Mostly, he feels, hockey is faced with a huge body of uninitiated American fans who didn't grow up playing the game. ''There hasn't been the natural infrastructure because of the climate, nor the artificial one because of the cost (indoor arenas) to make hockey a national sport.''
So even though hockey, with its fast action, ''makes terrific sense on paper, '' he expects it will remain a sport which has major appeal only in certain areas in this country.
To a lesser degree, Dryden feels the NHL's brawling image has short-circuited the league's potential popularity. He concludes that fighting degrades the game, turning the sport into dubious spectacle.
Dryden's comments on playing goal for the powerful Canadiens are revealing.
At 6 ft. 4 in. he was one of the largest men to barricade an NHL goal, a veritable octopus with pads who had the league's lowest goals-against average five times.
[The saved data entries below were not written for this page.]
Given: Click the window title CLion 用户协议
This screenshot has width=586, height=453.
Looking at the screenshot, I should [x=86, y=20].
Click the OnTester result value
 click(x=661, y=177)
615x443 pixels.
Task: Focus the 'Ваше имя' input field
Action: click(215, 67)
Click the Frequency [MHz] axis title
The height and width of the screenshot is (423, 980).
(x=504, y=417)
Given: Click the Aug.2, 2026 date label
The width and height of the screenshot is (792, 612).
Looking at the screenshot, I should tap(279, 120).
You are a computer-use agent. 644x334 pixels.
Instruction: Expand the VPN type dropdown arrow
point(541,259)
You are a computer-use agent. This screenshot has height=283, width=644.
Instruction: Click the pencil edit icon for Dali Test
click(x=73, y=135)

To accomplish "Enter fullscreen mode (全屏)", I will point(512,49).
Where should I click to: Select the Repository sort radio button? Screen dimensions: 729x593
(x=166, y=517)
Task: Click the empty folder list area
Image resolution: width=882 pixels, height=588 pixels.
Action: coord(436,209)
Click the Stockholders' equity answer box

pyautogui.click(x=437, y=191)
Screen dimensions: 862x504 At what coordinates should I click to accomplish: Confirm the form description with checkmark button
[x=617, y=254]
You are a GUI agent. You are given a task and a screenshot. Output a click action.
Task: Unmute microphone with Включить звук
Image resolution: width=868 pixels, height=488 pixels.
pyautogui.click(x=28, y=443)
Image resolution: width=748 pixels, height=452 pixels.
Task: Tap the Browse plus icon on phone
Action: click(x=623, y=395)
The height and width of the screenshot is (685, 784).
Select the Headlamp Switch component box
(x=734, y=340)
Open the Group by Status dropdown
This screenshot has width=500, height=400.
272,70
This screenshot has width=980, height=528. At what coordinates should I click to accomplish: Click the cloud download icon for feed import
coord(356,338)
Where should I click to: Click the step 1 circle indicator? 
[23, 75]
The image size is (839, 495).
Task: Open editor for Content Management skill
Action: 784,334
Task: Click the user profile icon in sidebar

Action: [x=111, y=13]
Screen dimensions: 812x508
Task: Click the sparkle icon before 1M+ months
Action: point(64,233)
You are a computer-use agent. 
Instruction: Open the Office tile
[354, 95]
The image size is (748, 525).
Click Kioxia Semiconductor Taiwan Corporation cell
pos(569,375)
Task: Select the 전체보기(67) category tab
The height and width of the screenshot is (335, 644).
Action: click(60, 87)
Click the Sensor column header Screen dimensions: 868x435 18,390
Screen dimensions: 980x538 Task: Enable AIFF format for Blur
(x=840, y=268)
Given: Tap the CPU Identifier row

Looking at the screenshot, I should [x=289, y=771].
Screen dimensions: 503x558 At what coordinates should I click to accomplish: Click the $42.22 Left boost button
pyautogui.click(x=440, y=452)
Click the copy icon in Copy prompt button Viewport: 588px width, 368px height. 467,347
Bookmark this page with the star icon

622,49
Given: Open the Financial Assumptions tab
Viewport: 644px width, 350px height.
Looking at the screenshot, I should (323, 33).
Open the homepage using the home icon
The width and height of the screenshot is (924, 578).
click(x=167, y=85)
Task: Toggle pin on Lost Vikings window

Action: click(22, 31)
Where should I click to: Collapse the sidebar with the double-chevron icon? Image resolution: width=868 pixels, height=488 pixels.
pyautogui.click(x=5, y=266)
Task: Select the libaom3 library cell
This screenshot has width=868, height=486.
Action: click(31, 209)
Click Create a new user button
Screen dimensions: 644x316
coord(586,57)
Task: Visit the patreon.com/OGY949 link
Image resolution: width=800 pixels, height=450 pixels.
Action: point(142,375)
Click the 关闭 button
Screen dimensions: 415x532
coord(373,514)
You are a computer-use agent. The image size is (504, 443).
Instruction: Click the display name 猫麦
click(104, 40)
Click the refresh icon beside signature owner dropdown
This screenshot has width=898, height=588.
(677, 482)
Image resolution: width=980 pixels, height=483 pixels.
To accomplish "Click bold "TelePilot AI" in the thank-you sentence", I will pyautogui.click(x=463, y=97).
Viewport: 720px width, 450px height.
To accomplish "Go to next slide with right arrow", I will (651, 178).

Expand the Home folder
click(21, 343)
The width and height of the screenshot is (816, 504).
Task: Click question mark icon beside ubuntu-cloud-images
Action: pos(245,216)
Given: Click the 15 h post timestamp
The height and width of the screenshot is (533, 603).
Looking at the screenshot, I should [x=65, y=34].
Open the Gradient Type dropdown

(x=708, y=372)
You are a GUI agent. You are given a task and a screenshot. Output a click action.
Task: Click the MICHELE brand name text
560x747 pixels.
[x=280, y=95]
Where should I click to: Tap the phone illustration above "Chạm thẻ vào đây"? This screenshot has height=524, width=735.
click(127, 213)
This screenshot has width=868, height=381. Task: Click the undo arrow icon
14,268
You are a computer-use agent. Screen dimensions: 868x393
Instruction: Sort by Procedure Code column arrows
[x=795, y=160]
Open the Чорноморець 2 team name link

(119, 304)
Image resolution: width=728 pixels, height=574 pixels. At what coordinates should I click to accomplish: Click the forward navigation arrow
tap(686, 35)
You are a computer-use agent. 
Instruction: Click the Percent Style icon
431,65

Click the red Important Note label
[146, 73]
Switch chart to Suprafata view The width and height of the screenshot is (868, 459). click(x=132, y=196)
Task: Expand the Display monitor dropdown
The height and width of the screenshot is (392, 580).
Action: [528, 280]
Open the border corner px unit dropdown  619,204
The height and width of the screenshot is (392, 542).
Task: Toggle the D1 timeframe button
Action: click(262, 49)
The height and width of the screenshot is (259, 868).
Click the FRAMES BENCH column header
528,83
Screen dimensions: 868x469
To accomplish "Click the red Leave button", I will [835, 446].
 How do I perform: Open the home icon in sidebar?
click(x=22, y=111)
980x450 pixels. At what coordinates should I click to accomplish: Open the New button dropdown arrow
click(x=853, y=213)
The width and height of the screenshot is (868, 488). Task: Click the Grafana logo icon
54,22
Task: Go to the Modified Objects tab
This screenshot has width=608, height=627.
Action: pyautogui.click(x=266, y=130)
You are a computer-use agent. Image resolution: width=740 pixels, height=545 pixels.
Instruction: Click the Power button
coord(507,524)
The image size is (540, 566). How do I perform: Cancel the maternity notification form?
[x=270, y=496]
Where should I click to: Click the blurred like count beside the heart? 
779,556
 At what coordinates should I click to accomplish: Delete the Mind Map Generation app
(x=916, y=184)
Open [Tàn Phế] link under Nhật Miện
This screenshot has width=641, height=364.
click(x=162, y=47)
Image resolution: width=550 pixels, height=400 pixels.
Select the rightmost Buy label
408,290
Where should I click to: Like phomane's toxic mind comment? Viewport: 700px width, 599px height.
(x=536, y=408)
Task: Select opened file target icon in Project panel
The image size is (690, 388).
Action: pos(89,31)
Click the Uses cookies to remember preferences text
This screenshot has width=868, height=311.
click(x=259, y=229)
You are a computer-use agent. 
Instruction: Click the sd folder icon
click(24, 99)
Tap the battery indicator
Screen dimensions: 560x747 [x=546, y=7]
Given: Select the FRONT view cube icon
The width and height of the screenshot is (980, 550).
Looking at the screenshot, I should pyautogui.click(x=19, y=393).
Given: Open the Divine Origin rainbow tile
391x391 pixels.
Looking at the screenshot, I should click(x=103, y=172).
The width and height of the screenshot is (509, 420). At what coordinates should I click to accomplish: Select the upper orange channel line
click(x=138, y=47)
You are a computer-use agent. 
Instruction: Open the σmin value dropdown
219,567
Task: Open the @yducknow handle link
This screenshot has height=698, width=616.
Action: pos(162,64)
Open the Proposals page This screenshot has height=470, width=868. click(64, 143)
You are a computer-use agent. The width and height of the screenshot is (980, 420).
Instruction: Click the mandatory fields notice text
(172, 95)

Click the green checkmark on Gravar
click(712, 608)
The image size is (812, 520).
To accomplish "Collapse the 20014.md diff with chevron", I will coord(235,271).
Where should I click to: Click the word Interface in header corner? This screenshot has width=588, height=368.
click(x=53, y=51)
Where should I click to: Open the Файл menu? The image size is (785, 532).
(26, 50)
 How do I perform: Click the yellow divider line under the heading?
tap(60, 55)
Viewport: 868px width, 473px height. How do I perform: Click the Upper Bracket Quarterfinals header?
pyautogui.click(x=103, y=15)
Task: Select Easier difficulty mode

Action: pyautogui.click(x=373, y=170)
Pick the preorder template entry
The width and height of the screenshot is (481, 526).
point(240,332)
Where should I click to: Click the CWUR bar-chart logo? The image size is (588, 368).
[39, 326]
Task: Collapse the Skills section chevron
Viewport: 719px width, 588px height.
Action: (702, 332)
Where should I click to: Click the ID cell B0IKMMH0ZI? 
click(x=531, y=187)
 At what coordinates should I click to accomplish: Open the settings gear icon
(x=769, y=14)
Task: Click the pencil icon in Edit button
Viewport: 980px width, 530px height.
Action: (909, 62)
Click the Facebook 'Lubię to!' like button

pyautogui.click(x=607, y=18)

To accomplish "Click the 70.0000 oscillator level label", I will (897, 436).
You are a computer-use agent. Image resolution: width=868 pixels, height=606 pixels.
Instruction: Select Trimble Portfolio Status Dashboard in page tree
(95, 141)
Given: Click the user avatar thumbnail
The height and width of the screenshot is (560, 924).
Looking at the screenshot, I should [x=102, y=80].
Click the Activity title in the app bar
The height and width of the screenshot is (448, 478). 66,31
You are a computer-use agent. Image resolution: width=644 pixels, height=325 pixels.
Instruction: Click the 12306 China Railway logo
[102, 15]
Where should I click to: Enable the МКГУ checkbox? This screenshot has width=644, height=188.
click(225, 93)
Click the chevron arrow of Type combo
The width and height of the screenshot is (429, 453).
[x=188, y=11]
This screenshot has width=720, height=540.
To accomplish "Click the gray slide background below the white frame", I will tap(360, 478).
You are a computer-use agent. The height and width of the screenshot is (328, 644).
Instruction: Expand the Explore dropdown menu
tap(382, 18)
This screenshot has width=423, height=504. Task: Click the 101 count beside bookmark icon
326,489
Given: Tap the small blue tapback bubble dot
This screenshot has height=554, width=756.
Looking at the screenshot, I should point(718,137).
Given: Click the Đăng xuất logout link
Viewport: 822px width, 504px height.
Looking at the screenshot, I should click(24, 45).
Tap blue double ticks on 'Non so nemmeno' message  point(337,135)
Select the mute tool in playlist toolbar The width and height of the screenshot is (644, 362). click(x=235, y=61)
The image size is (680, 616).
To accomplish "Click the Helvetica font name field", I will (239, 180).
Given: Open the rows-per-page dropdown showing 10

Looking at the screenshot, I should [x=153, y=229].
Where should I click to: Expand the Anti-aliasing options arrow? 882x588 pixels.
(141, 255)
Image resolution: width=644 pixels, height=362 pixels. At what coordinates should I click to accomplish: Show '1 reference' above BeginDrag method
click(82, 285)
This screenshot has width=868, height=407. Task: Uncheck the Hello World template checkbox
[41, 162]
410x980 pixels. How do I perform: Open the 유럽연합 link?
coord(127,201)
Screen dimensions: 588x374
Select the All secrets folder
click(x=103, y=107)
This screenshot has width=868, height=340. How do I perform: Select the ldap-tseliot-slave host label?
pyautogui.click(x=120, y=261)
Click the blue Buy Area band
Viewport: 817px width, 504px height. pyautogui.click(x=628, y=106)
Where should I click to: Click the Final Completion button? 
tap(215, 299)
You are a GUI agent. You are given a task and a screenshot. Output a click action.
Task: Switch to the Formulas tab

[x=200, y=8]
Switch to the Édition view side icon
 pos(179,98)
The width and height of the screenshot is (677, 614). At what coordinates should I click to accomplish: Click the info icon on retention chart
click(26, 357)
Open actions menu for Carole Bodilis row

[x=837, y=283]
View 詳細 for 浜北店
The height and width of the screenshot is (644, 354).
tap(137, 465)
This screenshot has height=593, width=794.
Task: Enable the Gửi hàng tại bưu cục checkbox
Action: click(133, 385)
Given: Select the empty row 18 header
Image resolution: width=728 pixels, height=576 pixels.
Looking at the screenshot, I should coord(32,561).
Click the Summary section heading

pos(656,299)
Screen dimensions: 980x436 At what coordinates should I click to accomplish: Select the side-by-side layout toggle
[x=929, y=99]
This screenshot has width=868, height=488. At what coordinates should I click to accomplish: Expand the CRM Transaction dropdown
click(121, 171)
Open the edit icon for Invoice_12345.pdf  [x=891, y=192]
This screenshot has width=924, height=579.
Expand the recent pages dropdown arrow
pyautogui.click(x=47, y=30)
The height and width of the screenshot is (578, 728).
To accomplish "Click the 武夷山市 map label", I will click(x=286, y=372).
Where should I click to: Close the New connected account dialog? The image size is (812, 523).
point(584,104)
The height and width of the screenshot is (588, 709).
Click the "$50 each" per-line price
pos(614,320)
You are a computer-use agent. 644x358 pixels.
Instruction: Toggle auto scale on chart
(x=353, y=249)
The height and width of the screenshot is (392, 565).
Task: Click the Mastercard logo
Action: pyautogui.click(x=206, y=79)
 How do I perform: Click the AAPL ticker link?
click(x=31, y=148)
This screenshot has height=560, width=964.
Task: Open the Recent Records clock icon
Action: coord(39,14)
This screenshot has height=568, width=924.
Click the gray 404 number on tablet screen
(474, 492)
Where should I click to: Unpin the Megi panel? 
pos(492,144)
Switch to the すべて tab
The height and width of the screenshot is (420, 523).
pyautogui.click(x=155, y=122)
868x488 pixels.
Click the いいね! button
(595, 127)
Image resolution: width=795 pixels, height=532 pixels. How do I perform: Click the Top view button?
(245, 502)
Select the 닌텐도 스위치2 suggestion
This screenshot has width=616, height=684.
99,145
Even so, his job grew mentally tougher as Montreal became stronger. ''The role changed,'' he explained. ''At first, with more shots on goal, I was playing a position that was visibly important to the outcome of the game. Later it was much less obvious and much less visible, which led to a sense of wonder about what role I played. Instead of winning a game, you became a custodian to it, someome who's there to see that it's not lost.''
He recalls one game against the lowly Colorado Rockies in which he played about as poorly as he could, yet the team still won. ''That was a bad feeling,'' he says. ''I had been completely irrelevant.''
By nature, a goalkeeper waits and watches, responding to the action initiated by others. A goalie on a good team, therefore, generally sees less action than one on a bad team, which is why Dryden draws a distinction between the two.
''A bad team goalie doesn't have to stop every shot,'' he observes. ''He can let in goals that he shouldn't, but he has to be able to make the spectacular save because it becomes the emotional drive of his team. That he lets in bad goals doesn't matter, since the team's likely to lose anyhow, only by a higher score.
''The good team goalie, on the other hand, has important games to play in which there is no margin for the bad goal. Such goals are unforgivable, and the circumstances unforgiving.''
The challenge is to stay alert through stretches of inactivity. Sometimes this could be a problem, yet once mentally immersed in the game, Dryden seldom felt jolted by the sudden flurries of activity.
''The observer not involved in the game may sense abrupt changes,'' he points out. ''But to someone on the ice these are just moments that flow back and forth. And even though there may be a relaxed concentration for a bit and then very intense concentration, they are all parts of the same continuum.''
As for the exhilaration a goalie feels, he says it comes more from a sense of command than the physical act of blocking a shot. ''You're out there to control the situation around you,'' he says, ''and when you succeed, you have the terrific feeling of being invincible.''
A graduate of Cornell University, Dryden was one of the more scholarly NHL players and one of the few to play on an American college champion. After retiring from pro hockey at 31 he passed the Canadian bar exam, and is currently a non-practicing lawyer who lives in Toronto with his wife and two children.